With this approach, I will be assuming that the query time does not change due 
to client location, which though reasonable, is still an assumption. If I could 
have tested without making this assumption (or any) , it would have been better.
But looks like there is no choice as getting to query time measurement  for 
queries fired by clients is not possible.

I would still be firing concurrent clients across the different locations but 
measuring the 'psql timing' for only the queries fired on the database server. 
Will extrapolate the outlier % of the queries on database server (say queries 
that take more than 200 ms due to flushing of checkpoints etc) to get to the 
total outliers.

This is good enough for the time being and will try it. If you can think of 
alternatives where I don't have to assume/extrapolate, please let me know.

Do you think changing log_destination to syslog may make a difference (Kevin 
mentioned even this timing is not totally immune from network effects but if 
possible to measure should be very close to the query time) ?




________________________________
From: Kevin Grittner <kevin.gritt...@wicourts.gov>
To: Scott Marlowe <scott.marl...@gmail.com>; A J <s5...@yahoo.com>
Cc: pgsql-admin@postgresql.org
Sent: Thu, September 2, 2010 2:31:24 PM
Subject: Re: [ADMIN] Confused by 'timing' results

Scott Marlowe <scott.marl...@gmail.com> wrote:
> On Thu, Sep 2, 2010 at 11:34 AM, A J <s5...@yahoo.com> wrote:

>> The problem I am trying to solve is:
>> measure accurately both the database server time + network time
>> when several clients connect to the database from different
>> geographic location.  All the clients hit the database
>> simultaneously with a long script each of insert/update/select
>> queries.
> 
> Then that's what you should test.  create long scripts, run them
> from different locales, and measure the overall time differences,
> if any, of the same file from different locales.

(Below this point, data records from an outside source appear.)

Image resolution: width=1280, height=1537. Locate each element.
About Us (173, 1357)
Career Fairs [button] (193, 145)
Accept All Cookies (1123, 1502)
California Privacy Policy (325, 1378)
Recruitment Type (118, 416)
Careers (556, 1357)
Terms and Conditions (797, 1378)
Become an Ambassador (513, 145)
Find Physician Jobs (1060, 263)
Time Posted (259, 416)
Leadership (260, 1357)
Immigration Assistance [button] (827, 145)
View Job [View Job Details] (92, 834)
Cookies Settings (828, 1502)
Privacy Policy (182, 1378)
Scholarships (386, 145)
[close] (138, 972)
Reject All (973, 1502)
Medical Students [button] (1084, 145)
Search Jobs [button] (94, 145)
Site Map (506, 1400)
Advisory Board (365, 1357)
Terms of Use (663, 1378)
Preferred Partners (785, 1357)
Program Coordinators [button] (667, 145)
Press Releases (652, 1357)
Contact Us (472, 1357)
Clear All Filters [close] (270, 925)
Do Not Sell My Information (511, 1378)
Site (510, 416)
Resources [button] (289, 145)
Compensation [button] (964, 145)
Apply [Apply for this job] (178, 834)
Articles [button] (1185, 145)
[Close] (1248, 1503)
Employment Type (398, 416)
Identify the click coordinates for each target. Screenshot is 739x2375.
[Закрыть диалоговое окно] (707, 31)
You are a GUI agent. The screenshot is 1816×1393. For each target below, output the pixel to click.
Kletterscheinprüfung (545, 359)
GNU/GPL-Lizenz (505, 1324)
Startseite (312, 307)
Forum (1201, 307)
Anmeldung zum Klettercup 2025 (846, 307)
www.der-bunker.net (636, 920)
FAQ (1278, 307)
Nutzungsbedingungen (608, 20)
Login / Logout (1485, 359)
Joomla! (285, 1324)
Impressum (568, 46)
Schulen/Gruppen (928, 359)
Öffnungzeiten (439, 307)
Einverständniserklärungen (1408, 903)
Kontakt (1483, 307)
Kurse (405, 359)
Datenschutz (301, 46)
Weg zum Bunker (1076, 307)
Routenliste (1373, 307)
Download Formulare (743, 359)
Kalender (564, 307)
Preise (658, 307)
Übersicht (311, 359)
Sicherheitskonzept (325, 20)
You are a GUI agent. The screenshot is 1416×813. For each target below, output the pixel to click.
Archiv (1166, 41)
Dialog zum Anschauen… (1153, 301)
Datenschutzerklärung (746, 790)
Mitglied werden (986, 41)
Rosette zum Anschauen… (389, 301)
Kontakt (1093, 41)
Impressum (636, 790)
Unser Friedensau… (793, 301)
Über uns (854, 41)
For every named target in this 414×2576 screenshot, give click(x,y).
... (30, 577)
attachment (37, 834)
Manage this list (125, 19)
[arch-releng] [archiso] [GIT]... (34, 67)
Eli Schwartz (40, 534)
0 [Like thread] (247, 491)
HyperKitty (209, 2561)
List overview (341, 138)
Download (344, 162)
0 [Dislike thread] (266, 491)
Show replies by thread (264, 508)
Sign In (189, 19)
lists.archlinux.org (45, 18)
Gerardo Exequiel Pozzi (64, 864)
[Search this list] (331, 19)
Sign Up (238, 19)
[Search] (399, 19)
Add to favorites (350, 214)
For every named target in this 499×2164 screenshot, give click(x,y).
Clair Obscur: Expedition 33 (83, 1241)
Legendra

I'm inclined to agree with Scott.  The effects of the network come
into play in several different ways, and I can't think of a better
way to isolate those effects from the query run time itself than to
run exactly the same queries on the server itself and from the
various remote locations.  Subtract the server-based time from each
location's time to find the impact of the network.  Doesn't that
address your problem fairly directly and accurately?